2. Es war aber unferne davon ein Geitzhals der trachtete bey Nachts / auf seinem Lager / wie er doch mehr Geld und Gut zusammen bringen möchte / den führte der Tod zu dem grossen Wasser und stiesse ihn hinein: Weil er aber nicht schwimmen konte / ist er zu Grunde gesunken / bevor er an das Ufer kommen. Seine Hunde und Katzen so ihm nachgelauffen / sind auch mit ihm ersoffen.

3. Etliche Tage hernach kame der Tod auch zu dem Gänßhirten / fand ihn frölich singen und sprach zu ihn: Wiltu nun mit? Er war willig / und kam mit seinen weissen Gänsen wol hinüber / welche alle in weisse Schafe verwandelt worden. Der Gänßhirt betrachtete das schöne Land / und hörte / daß die Hirten der Orten zu Königen würden / unn in dem er sich recht ümsahe kamen ihm die Ertzhirten Abraham /Isac und Jacob entgegen / setzten ihm eine Königliche Kron auf / und fůhrten ihn in ihr Hirten Schloß / aldar er noch zu finden.

4. Dieses Lehrgedicht bedeutet der Gottlosen und Frommen jetzigen und künfftigen Zustandt: Sie leben ungleich und sind nach dem Tod wieder unterschieden. Die Bösen leben wol / und trachten den Nechsten ům das Seine zu bringen: Die Frommen leben hier übel und vergnügen sich in ihrem Zustand.
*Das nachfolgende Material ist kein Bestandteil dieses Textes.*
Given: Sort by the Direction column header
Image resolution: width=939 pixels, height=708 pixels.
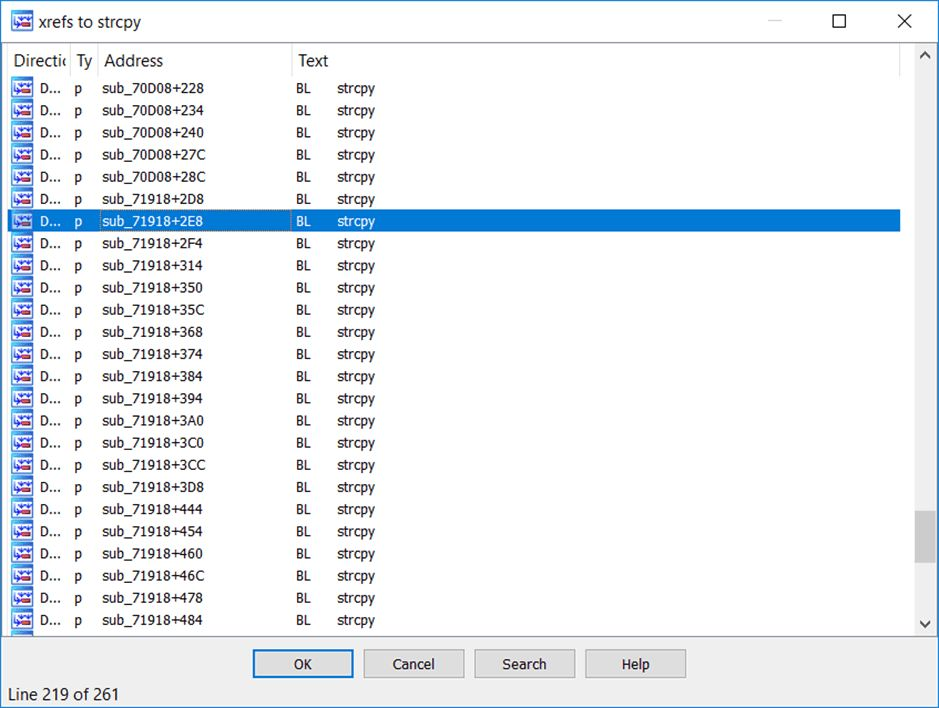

Jene erschrecken nicht eine Stunde für den Tod: diese verlangen nicht mehr als zu sterben: werden auch zu ihrer Zeit in die ewige Seeligkeit / wie jene in die ewige Verdamnis versetzet / wie nachgehende Erzehlung mit mehrerm darthun sol.[652]

5. In Steyrmark hat sich bey annoch wärender Einlagerung deß Kriegsvolks begeben / daß ihre zween /von ihren Nachbaren (welcher ein Müller oder wie andre berichten / ein Zimmermann gewesen) Korn zu entlehen begehren / weil sie aufgezehret und sich und ihre Kinder / wie auch ihre Soldaten ferners nicht er nehren könten / und wol wusten / daß dieser Müller überiges Getreid aufbehielte.

6. Der Müller oder Zimmermann (an diesem Umstand ist wenig gelegen) versagte ihnen ihre Bitte: einwendend / daß er sein Getreid selbsten von nöhten / und wann er auch was übriges haben solte / so könne er solches nicht verleihen / sondern müsse es versilbern und seinen Soldaten darmit bezahlen. Hierüber erzörnen sich die beeden Entlehner / und bedrauen ihn / nach langem Wortwechsel / daß sie das / was sie freundlich bitten / wol feindlich nehmen können etc.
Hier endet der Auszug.